Selection:
· · ·
In a building the size of Beverley Minster resting, as it does, beside a patch of open countryside (well, a field anyway), you can expect to see wildlife roaming around.
Sadly, not for us the wild deer that regularly grace BBC2 'SeasonWatch' programmes, nor the humorous meerkats (although one or two of our visitors could be,...... no, no, let's not go there.) No, our fare is more modest but nonetheless valid.
Firstly, let's take our cameras to the roof where God's flying creatures are most at home. (Please excuse me if I don't go with you but I'm afraid my vertigo is giving me gyp at the moment.)
Anyway, up here on the roof the Minster's plumber, glazier and general handyman Steve Rial wages his constant campaign to keep the gutters and drains clear for when the rains fall.
You might think this is dashed diligent of the chap, strolling along some 70 foot in the air, maintaining the fabric, but there is a reason for this. Steve knows that, if there's a blockage for any reason, then he's the poor sap who will be standing in a huge roof pool, trying to poke a drainage channel open while preventing himself being sucked away when up to 10,000 gallons of water finally escapes.
So, based on an entirely understandable desire for self-protection Steve roams diligently, removing tons of leaves and sycamore 'helicopters' from the gutters as well as nests assembled by optimistic pigeons and sparrows in strategic waterways.
He's noticed one interesting piece of adaptive behaviour this year. Normally the starlings' untidy constructs are assembled out of whatever twigs or grass they can find. 2009, however, has seen many new nests built entirely out of the plastic ties that are used to bind electric cables.
· · ·
Source material:
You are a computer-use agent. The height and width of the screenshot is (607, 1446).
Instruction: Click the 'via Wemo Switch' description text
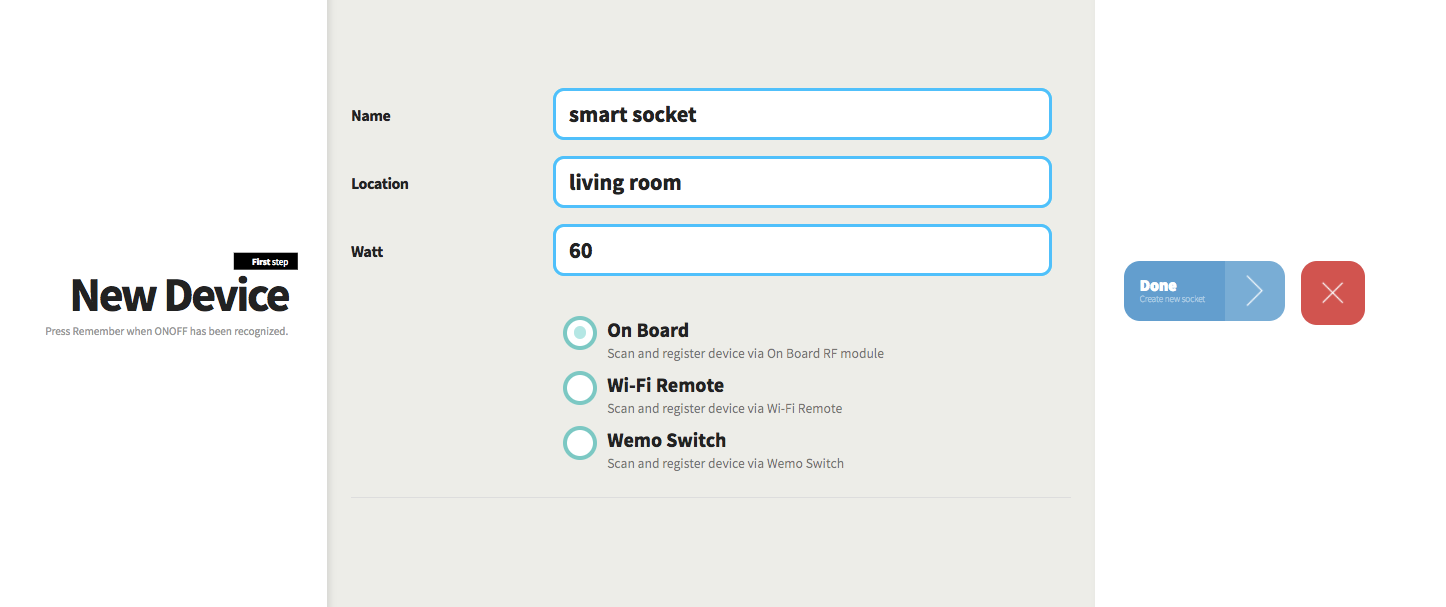click(725, 463)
· · ·
Task instructions:
In the Beverley Minster wildlife passage above, what were many of the starlings' new nests built from in 2009?

Answer to the problem:
Many were built entirely from the plastic ties used to bind electric cables.